As we spoke, I learned this was a third through fifth grade program that was hard for a third grader to test into. I also learned I had made zero effort to find out what any of it was about. I like to think I'm not one of those parents who simply assumes her kid is a genius. But I'm now forced to admit that I'd just figured Paige would coast right into this thing. Ultimately I was glad it didn't work out that way, and I was noting some interesting parallels to what I was experiencing at that very moment in my own life.
Disappointment, rejection, self-doubt, and a healthy slice of humble pie is good for kids (and adults) in my view. Too much of these things is no good, of course, but the right amount sends the necessary message that you have to work hard to achieve hard things. We all have our strengths and weaknesses, and, if we're lucky, many opportunities in life to hone the former and work to overcome the latter.
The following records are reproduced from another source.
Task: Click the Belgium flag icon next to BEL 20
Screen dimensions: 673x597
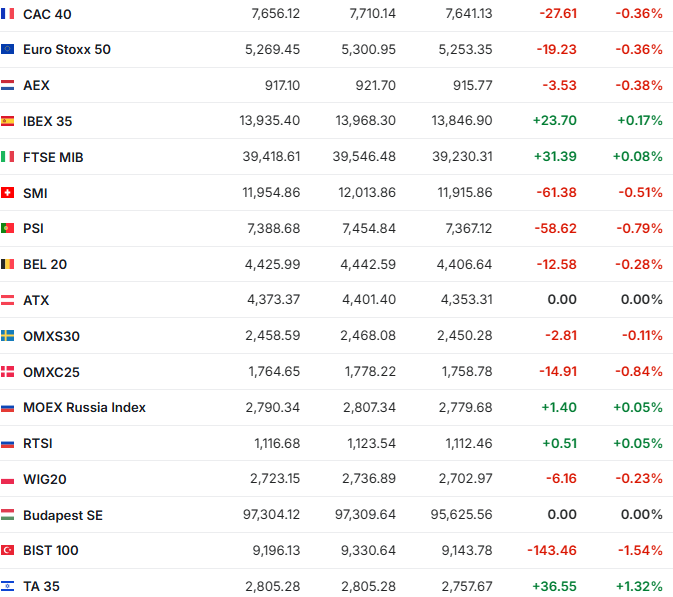Action: click(x=8, y=264)
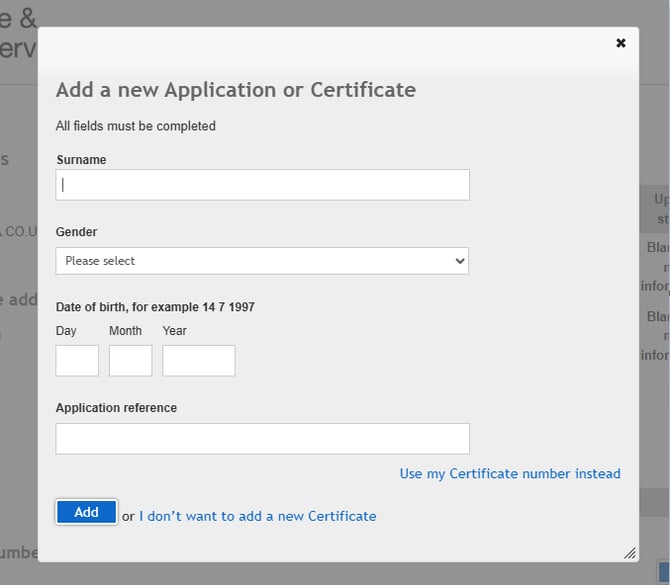Close the Add Certificate dialog with X
The width and height of the screenshot is (670, 585).
[621, 43]
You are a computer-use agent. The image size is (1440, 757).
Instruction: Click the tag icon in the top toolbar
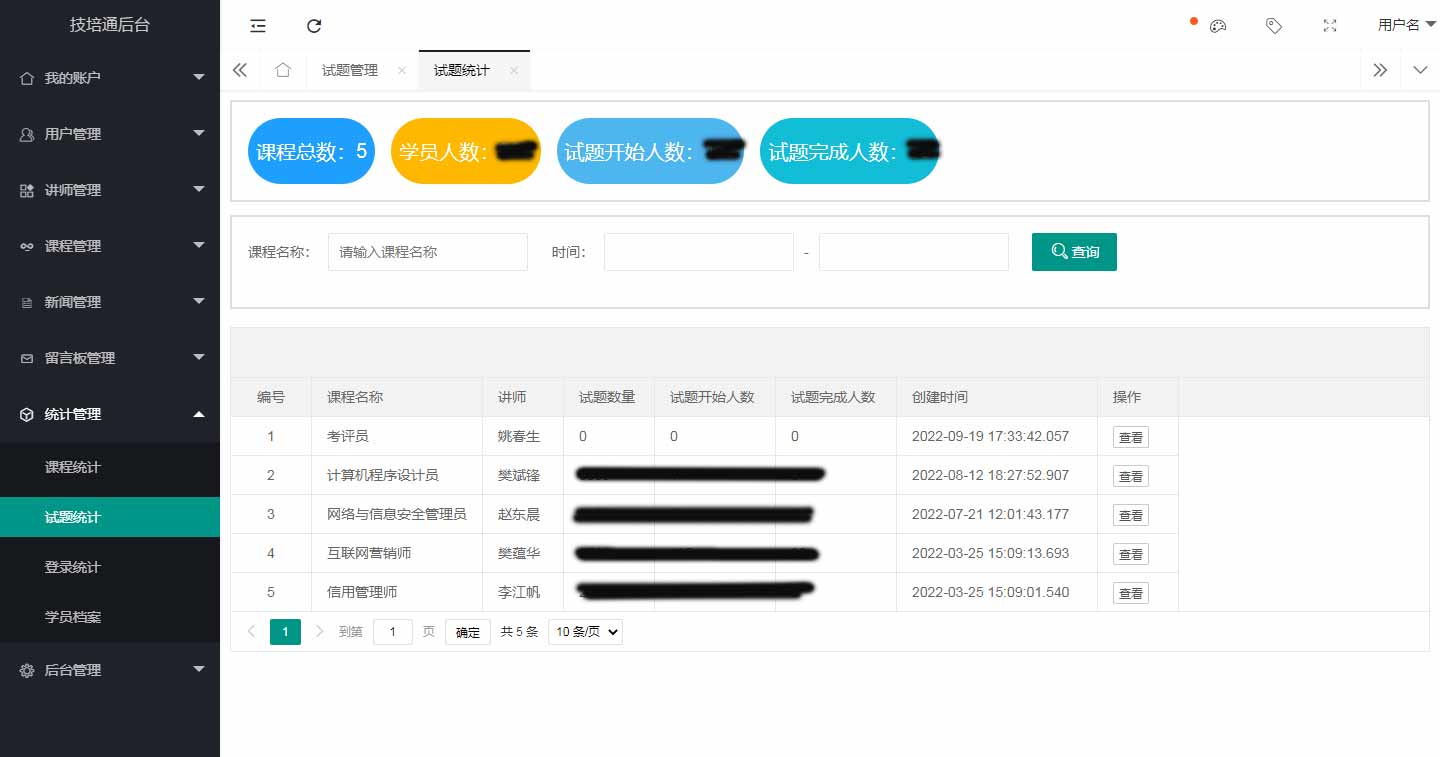1273,25
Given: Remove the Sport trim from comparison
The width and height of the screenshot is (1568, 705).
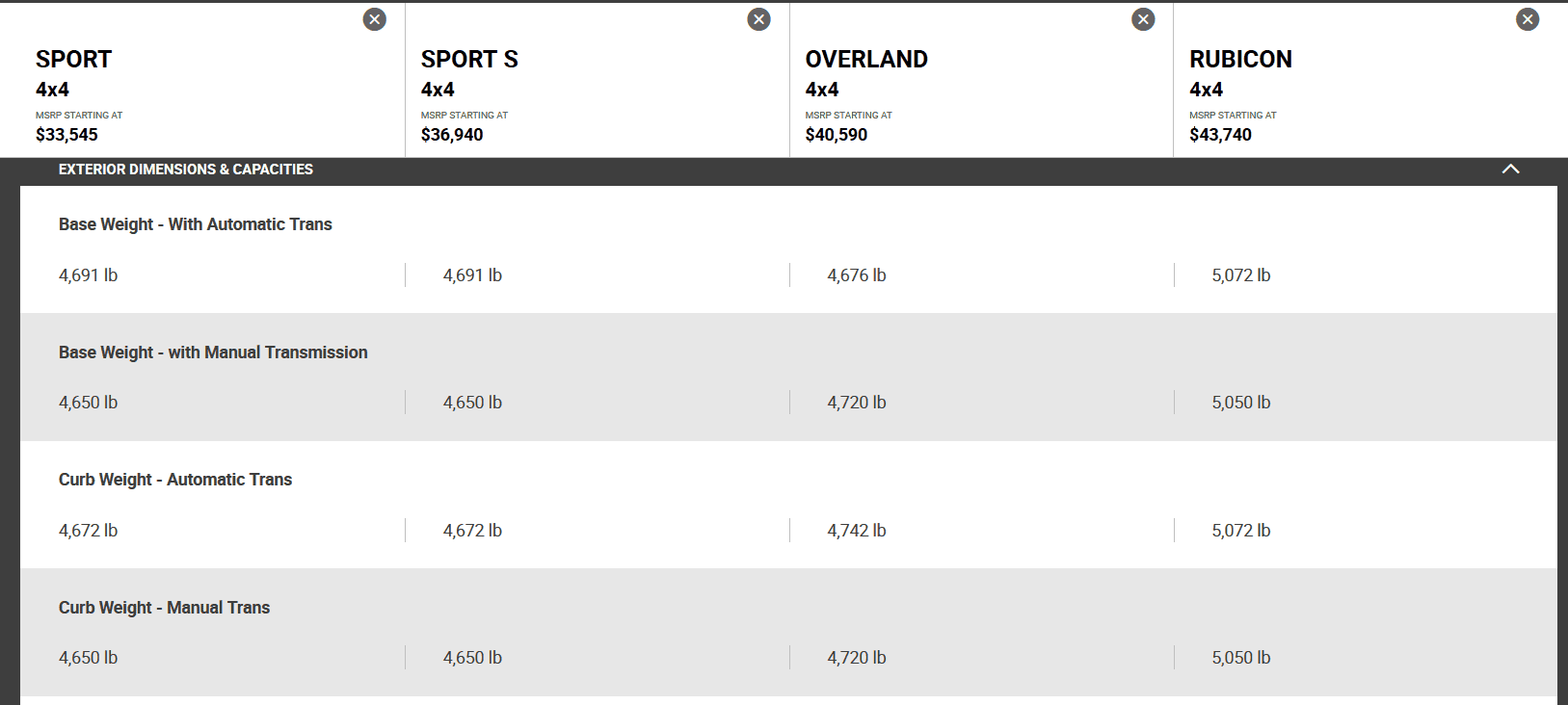Looking at the screenshot, I should [x=375, y=19].
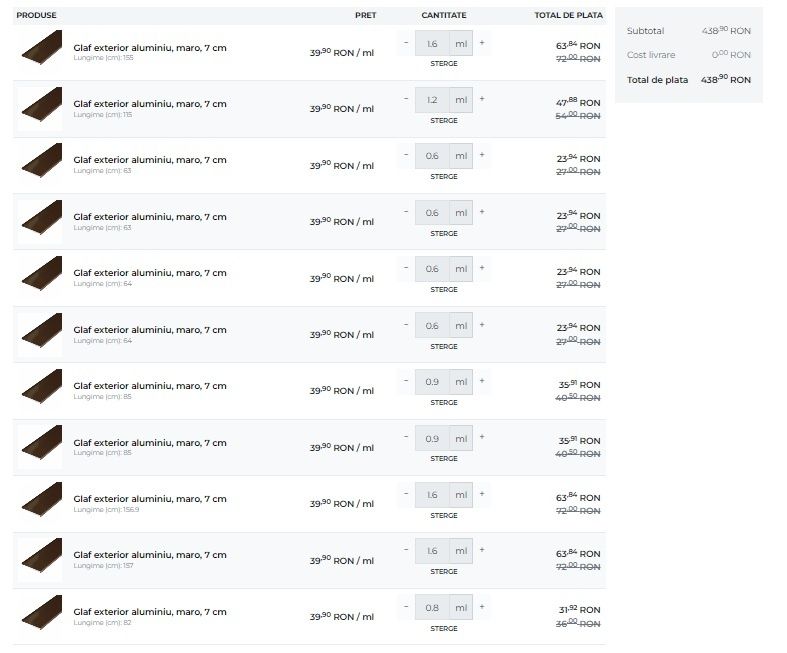The image size is (787, 653).
Task: Remove the 157 cm item via STERGE
Action: point(444,572)
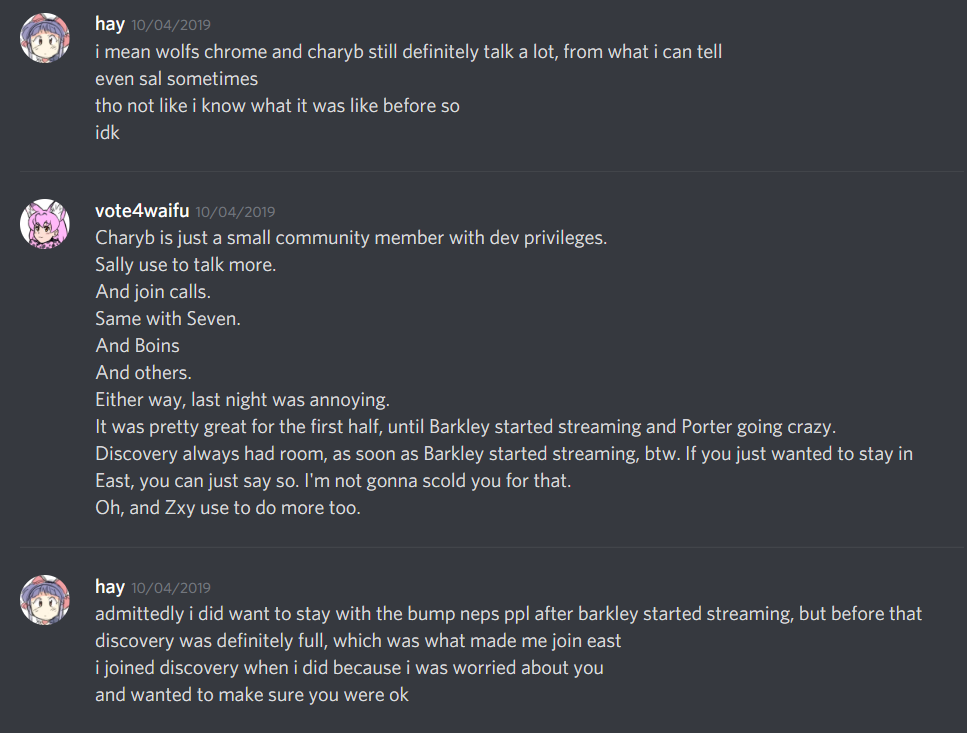Click the 'Same with Seven.' message
967x733 pixels.
[x=168, y=319]
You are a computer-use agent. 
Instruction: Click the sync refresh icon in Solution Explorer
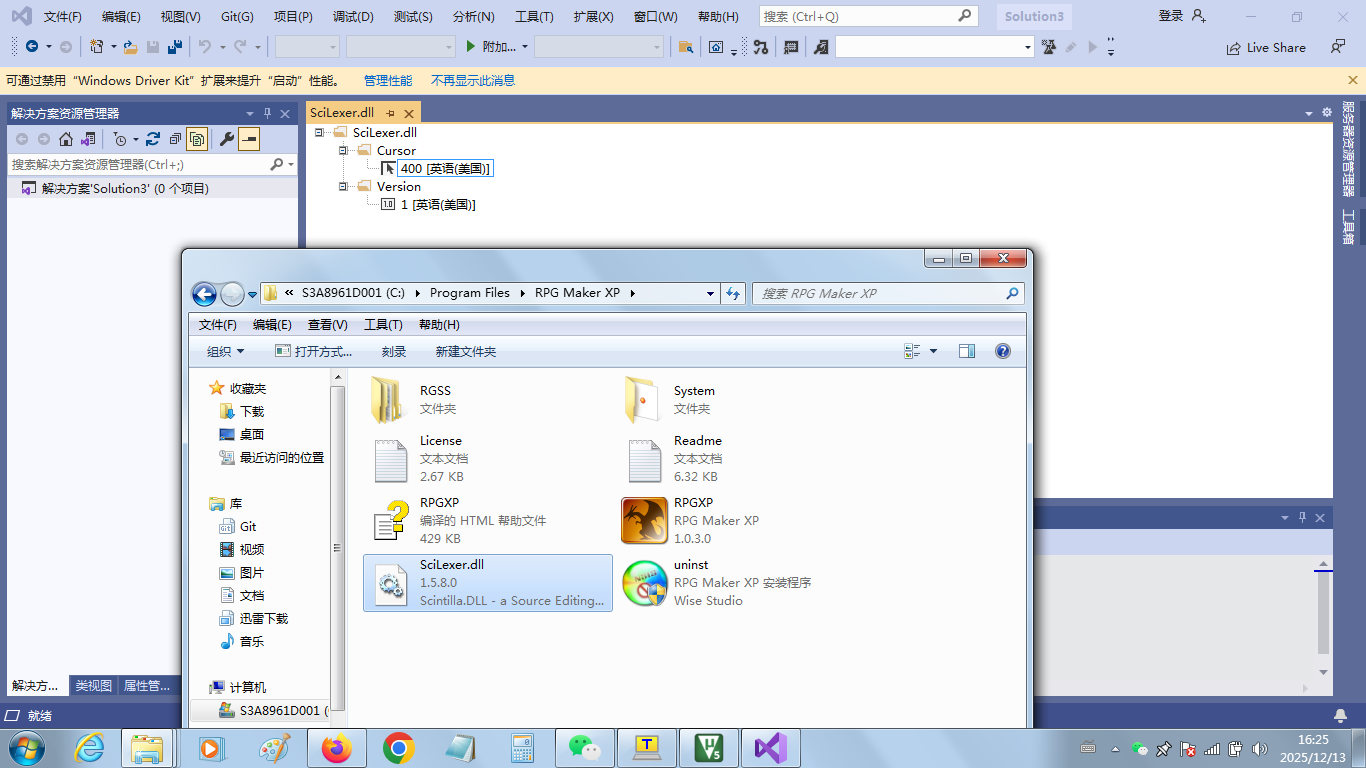pyautogui.click(x=153, y=139)

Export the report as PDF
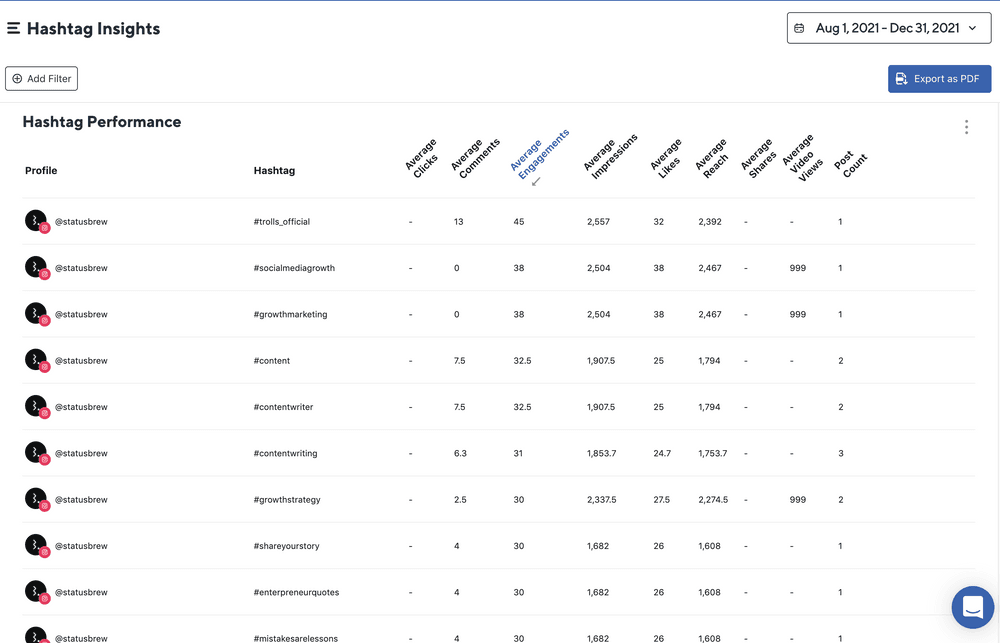coord(939,79)
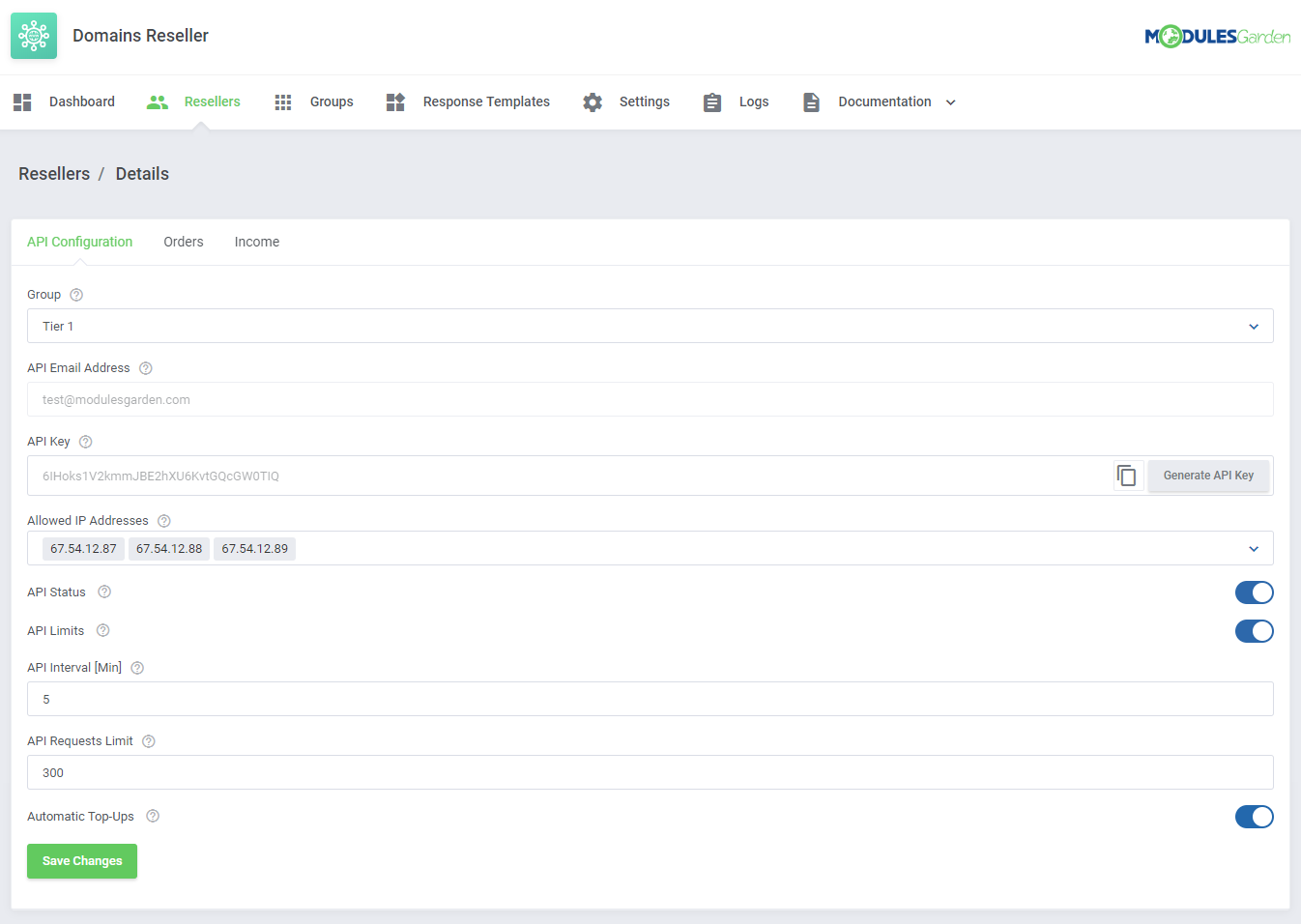This screenshot has height=924, width=1301.
Task: Open the Dashboard via its grid icon
Action: (x=21, y=101)
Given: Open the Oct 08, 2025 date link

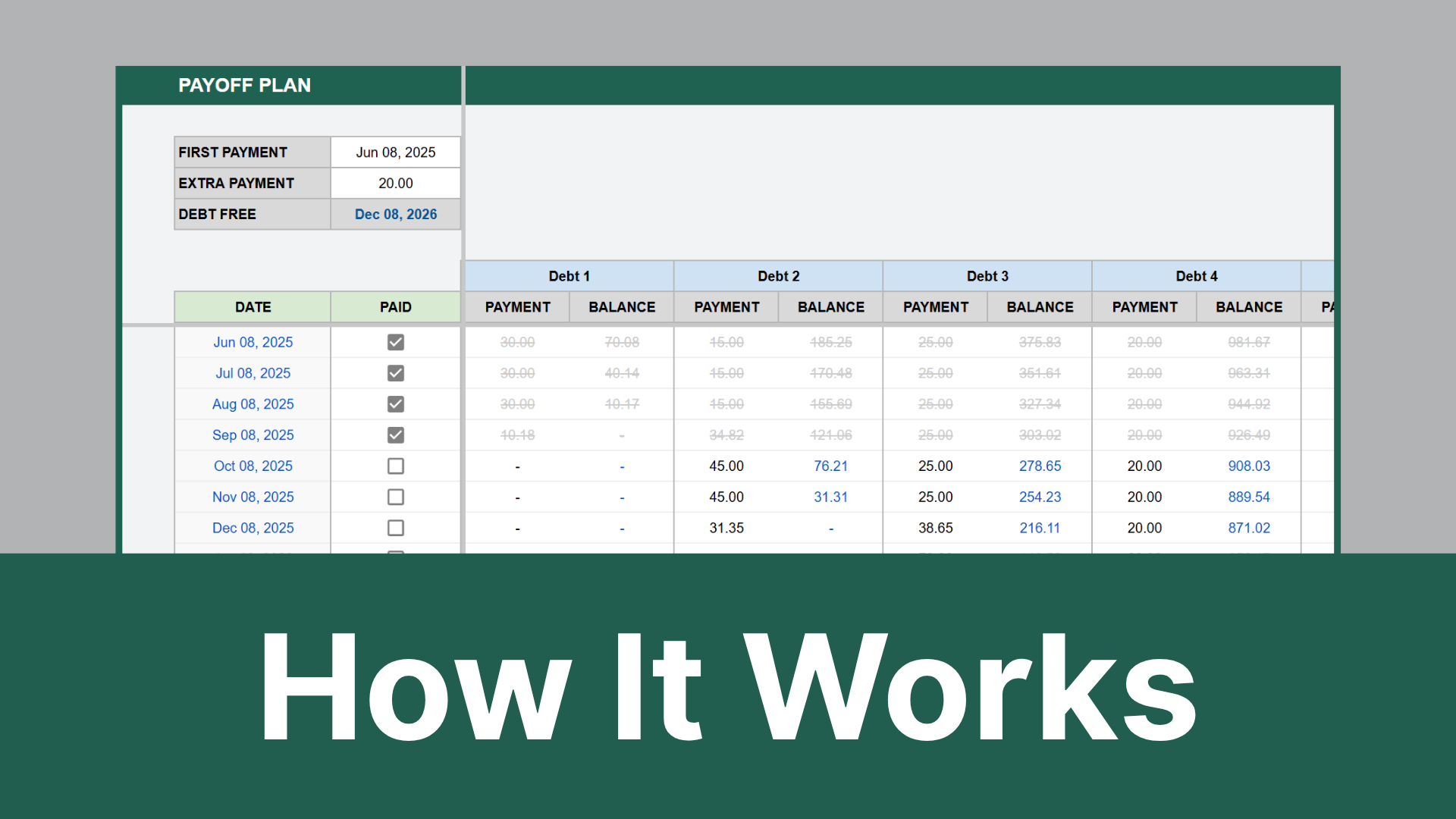Looking at the screenshot, I should 253,466.
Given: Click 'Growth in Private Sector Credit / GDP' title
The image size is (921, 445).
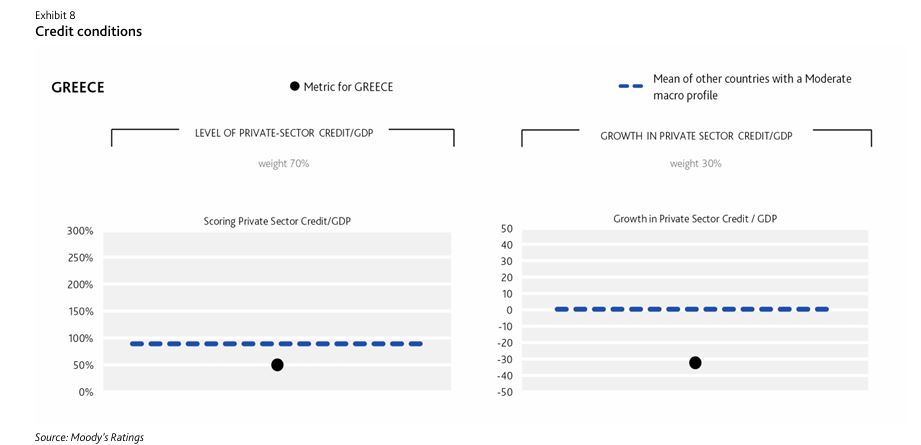Looking at the screenshot, I should pos(696,218).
Paige could re-test for the program in May, she told me, news confirmed by paperwork the school sent home. I told her I didn't care if she got into EL or not, and realized with a dawning sense of relief that it was true. I told her that if she wants to be in extended learning, she will have to do extended work. Like the extra math problems and other stuff her teachers send home without complaining and fighting about it. She said she would. We'll see.
I just read a study that says nagging your daughters is good for them, so I plan to stay on top of her about this to some degree (at least until the next study comes out saying nagging is bad). But I'm not doing it for her. I'll "set her up for success," as they say, by giving her the time and space she needs to do the work and reminding her to do it, with the expectation that she will. But I'm not going to helicopter over her and pressure her into achieving something she doesn't care enough about to work for herself. I think they call that "natural consequences," or in layman's terms, learning how to get your shit together?
Anyway, all of this prompted me to reflect on my own academic disappointments and professional challenges up to and including the very day of Paige's phone call.
I grew up thinking that scholastic and athletic achievement was the be-all and end-all of life, although of course I now know it's not. I didn't get into the law school I wanted to go to, and I'm not proud to admit it still bothers me fifteen years later. I went to a "worse" one. One far less prestigious than the schools the lawyers I was working with attended. I was feeling my own self esteem wobble precariously in the midst of trying to do good work and simultaneously prove to everyone around me that I was up to the task and could run with the big dogs. In many ways, it was exhausting and demoralizing.
Does any of it really matter, though? No. Of course it doesn't. It doesn't matter that a roll of blue exhibit stickers is missing from my briefcase any more than it matters that Paige failed to score in the 99th percentile on the Wegman-Durham-Jensen scale for standardized geometric comprehension or whatever the fuck it's called.
That was my takeaway from these twin blows to my self-esteem and that of my daughter. Is she a good person? Is she good to the people around her? Am I?
The answer to each of those questions is yes. And in the end, that's all that matters.